In the recent Supreme Court of Appeal decision of Mobile Telephone Networks (Pty) Ltd & another v Spilhaus Property Holdings (Pty) Ltd & others (208/2017) [2018] ZASCA 16 (15 March 2018) the question raised on appeal was whether the owners in a sectional title scheme had the requisite locus standi (standing) to seek interdictory relief in relation to the common property. In this case certain owners sought an Order compelling MTN and another owner of the scheme – Alphen Farm Estate in Constantia (Pty) Ltd – to remove a cell phone tower which had been erected on the common property.

The owner versus the body corporate

The Court held that Section 41 (1) of the Act found application in this instance. This section prescribes that when an owner is of the opinion that he and the body corporate have suffered damages or loss or have been deprived of any benefit in respect of a matter mentioned in Section 36 (6) of the Act, and the body corporate does not take steps against an owner who does not comply with the rules, the owner may initiate proceedings on behalf of the body corporate. The owner does this by serving a written notice on the body corporate calling on the body corporate to institute such proceedings within one month from the date of service of the notice, and stating that if the body corporate fails to do so, an application to Court will be made for the appointment of a curator ad litem for the body corporate for the purposes of instituting and conducting proceedings on behalf of the body corporate.

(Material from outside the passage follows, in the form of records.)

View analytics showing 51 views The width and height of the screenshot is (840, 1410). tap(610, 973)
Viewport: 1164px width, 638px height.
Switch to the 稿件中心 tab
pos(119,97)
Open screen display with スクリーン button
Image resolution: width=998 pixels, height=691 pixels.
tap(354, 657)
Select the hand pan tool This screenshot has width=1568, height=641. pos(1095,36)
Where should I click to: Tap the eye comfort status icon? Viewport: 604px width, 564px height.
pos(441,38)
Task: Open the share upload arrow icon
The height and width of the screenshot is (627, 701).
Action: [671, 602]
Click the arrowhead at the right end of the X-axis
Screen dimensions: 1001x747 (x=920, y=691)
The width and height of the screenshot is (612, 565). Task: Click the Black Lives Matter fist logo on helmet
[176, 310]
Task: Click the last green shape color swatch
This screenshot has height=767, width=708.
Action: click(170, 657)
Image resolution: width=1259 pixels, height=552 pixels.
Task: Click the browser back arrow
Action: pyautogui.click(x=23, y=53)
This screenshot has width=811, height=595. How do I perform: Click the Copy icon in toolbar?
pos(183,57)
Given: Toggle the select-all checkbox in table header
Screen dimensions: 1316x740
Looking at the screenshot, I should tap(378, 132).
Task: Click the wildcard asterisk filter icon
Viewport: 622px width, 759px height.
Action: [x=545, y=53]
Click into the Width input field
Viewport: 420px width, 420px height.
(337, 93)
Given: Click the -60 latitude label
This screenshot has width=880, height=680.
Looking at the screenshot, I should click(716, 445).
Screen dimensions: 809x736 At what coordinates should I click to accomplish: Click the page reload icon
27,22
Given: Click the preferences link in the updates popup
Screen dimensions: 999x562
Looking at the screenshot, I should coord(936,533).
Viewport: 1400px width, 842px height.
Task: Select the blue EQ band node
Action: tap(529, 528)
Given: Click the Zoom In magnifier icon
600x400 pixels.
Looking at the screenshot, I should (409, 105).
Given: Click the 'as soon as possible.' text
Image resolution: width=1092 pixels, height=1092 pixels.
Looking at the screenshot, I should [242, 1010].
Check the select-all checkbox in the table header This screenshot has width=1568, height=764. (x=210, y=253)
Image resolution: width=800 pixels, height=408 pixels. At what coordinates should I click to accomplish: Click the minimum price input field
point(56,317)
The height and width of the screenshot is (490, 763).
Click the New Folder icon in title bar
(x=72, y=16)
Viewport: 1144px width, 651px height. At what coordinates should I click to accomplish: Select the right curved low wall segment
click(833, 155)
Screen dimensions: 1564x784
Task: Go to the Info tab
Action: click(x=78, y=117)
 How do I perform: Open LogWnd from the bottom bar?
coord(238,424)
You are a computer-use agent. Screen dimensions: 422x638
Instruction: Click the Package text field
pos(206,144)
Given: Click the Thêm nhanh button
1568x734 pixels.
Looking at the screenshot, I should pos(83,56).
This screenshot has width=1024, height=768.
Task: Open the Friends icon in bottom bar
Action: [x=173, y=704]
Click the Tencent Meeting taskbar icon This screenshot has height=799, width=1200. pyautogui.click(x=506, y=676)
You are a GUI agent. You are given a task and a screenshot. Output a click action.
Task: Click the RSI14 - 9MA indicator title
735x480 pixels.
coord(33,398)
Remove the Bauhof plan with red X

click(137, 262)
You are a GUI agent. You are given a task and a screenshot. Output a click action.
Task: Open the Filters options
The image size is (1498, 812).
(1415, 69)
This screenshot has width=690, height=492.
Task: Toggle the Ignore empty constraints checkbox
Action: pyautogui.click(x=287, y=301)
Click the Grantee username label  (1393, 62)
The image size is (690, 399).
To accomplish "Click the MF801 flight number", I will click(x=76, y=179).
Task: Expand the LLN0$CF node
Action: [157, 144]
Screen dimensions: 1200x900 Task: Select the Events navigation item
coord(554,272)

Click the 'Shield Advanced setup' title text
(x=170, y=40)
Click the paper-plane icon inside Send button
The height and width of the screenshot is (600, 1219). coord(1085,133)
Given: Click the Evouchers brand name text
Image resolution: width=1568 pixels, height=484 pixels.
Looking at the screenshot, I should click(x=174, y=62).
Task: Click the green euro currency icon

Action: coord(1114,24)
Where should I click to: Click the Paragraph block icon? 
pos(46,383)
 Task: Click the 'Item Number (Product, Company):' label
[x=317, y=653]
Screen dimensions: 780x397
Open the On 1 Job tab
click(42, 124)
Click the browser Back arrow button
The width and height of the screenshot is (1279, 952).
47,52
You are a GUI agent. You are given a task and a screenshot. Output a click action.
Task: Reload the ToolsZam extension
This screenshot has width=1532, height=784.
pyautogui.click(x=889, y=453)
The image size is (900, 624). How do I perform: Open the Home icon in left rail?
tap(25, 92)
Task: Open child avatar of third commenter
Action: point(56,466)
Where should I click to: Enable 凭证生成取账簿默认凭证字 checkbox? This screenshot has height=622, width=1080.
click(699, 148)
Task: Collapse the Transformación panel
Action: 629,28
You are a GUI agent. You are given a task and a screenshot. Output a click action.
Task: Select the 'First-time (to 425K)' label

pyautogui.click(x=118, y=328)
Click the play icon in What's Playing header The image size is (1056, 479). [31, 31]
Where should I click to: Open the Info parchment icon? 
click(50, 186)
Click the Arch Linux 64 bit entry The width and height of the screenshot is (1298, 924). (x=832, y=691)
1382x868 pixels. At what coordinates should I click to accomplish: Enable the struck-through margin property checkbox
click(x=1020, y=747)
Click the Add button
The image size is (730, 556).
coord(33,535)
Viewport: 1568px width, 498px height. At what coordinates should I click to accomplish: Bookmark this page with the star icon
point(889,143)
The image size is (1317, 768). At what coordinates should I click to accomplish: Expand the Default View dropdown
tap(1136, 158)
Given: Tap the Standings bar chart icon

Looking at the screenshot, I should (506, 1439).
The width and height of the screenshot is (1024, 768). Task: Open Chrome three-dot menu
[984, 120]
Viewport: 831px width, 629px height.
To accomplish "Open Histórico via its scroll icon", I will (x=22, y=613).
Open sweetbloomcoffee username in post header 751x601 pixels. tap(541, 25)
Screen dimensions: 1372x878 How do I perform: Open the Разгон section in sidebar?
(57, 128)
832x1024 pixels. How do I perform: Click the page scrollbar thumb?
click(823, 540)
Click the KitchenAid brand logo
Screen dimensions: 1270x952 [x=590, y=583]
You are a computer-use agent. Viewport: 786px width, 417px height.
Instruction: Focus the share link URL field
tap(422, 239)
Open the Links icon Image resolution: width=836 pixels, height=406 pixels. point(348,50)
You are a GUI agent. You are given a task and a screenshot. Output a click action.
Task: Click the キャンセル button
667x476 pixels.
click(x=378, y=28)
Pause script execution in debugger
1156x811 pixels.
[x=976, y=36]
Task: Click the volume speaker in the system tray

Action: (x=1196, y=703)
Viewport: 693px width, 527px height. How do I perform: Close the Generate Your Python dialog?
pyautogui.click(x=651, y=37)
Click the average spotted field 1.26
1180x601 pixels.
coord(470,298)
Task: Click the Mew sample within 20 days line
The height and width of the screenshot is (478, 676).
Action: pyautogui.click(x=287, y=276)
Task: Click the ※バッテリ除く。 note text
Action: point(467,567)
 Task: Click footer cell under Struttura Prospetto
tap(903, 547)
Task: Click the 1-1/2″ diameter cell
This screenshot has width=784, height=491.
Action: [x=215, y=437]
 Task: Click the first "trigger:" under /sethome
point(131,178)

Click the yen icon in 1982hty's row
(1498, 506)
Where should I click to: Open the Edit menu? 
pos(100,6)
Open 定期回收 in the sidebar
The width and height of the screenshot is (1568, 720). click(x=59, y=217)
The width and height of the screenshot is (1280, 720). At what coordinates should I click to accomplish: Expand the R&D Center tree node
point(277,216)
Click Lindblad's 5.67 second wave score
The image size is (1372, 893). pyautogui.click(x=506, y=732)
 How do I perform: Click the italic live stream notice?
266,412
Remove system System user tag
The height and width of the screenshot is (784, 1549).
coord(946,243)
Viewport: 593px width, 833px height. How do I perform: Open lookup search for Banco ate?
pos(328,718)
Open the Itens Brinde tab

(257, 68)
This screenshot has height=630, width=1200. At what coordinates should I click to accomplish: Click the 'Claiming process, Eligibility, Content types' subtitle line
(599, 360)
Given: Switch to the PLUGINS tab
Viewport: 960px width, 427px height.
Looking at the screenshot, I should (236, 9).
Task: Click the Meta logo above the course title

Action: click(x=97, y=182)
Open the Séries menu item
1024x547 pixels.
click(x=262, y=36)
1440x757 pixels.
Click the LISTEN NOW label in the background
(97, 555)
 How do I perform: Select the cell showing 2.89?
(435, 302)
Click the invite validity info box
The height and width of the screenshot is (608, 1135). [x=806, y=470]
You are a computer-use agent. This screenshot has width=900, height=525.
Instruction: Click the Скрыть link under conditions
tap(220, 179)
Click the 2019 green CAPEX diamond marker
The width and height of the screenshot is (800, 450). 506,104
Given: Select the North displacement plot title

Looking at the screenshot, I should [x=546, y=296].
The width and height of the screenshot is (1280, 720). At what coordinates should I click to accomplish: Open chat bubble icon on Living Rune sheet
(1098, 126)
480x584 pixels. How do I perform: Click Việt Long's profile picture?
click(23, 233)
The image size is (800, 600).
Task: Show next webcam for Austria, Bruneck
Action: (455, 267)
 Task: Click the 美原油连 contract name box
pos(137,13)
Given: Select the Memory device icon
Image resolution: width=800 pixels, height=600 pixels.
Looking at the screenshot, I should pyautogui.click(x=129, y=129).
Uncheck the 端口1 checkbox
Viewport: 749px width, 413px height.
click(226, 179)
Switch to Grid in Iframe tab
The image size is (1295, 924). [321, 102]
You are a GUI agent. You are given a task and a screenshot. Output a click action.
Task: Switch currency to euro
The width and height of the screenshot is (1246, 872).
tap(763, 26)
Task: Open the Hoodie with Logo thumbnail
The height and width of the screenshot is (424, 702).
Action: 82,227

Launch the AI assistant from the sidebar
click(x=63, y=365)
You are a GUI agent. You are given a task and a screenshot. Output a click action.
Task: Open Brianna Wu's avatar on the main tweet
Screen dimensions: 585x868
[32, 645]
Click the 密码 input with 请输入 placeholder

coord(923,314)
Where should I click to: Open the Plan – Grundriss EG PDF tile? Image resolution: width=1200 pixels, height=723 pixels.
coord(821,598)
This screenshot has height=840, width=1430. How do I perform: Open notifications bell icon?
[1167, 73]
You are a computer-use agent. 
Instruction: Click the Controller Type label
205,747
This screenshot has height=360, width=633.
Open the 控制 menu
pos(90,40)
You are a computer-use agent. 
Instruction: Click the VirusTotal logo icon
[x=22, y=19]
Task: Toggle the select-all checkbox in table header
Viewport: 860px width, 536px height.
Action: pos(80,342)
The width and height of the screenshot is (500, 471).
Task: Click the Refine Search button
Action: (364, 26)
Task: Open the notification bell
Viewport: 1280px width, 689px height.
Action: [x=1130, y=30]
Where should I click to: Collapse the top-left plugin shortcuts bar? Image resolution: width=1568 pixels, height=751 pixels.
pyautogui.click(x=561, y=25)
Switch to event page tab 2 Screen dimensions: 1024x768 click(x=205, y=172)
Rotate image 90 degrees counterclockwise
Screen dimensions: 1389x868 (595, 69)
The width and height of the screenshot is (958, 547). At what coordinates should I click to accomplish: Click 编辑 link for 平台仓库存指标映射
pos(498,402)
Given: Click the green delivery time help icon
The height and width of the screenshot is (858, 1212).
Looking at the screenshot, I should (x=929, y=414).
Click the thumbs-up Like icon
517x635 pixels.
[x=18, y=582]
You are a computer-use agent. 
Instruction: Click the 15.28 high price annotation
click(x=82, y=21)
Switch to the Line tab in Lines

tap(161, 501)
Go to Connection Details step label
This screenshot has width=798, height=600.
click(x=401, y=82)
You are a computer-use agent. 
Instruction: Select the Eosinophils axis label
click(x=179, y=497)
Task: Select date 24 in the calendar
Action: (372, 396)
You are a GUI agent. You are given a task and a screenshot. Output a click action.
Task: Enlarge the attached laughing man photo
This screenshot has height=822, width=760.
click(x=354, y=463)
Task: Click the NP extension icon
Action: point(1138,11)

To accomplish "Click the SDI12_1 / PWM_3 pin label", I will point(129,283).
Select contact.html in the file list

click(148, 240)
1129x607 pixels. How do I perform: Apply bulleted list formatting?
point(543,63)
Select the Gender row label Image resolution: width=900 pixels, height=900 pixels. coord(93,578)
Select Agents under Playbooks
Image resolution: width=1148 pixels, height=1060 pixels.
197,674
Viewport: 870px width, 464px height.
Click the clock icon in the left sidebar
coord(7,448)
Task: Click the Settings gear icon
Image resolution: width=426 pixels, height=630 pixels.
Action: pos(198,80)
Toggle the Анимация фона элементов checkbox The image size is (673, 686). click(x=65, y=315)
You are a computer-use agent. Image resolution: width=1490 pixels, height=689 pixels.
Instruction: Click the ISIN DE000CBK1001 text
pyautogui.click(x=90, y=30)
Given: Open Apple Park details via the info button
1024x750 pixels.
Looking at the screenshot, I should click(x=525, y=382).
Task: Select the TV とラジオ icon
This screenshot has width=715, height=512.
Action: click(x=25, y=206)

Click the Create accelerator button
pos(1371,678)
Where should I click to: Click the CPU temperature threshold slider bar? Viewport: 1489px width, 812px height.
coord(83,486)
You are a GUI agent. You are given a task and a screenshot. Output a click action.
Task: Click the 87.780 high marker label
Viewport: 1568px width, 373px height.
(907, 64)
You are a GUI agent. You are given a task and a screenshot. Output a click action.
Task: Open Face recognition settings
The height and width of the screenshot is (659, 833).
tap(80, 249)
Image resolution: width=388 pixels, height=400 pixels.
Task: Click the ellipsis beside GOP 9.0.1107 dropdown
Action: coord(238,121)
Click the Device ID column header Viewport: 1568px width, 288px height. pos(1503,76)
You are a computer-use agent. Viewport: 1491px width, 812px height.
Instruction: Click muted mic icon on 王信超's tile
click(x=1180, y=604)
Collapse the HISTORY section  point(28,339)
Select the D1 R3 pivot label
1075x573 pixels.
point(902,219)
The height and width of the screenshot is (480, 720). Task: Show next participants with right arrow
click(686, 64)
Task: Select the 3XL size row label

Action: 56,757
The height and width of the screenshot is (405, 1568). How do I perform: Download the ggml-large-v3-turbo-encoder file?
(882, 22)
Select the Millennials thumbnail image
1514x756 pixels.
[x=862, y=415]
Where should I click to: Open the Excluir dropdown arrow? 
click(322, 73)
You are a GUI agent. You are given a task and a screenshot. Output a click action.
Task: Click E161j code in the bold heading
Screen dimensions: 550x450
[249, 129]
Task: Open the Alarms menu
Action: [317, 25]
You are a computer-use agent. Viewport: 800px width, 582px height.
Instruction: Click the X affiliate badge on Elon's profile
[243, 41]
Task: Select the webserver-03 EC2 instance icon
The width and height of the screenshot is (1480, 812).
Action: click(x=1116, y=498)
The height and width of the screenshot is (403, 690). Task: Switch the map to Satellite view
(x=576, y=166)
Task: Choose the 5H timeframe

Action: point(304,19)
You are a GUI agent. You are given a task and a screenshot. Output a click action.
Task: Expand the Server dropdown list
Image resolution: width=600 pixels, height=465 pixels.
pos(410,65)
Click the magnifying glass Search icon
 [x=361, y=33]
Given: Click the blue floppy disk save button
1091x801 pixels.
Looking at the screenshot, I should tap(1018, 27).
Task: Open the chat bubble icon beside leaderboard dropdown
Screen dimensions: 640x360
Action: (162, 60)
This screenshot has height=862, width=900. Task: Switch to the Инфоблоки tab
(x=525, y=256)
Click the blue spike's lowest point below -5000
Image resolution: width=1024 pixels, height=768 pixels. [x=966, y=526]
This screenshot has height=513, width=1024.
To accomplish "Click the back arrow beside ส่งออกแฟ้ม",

The Court may then on such application, if it is satisfied that the body corporate has not instituted such proceedings, that there are prima facie grounds for such proceedings, and that an investigation into such grounds and into the desirability of the institution of such proceedings is justified, appoint a provisional curator ad litem and direct him / her to conduct an investigation and to report to the Court on the return day of the provisional Order. The Court may on the return day discharge the provisional Order or confirm the appointment of the curator ad litem for the body corporate, and issue such directions as it may deem necessary as to the institution of proceedings in the name of the body corporate and the conduct of such proceedings on behalf of the body corporate by the curator ad litem.

When a body corporate can be sued

Section 36 (6) of the Act prescribes that the body corporate shall have perpetual succession and shall be capable of suing and of being sued in its corporate name in respect of –

  • any contract made by it;
  • any damage to the common property;
  • any matter in connection with the land or building for which the body corporate is liable or for which the owners are jointly liable;
  • any matter arising out of the existence of any of its powers or performance or non-performance of any of its duties under the Act or any rule; and
  • any claim against the developer in respect of the scheme if so determined by special resolution.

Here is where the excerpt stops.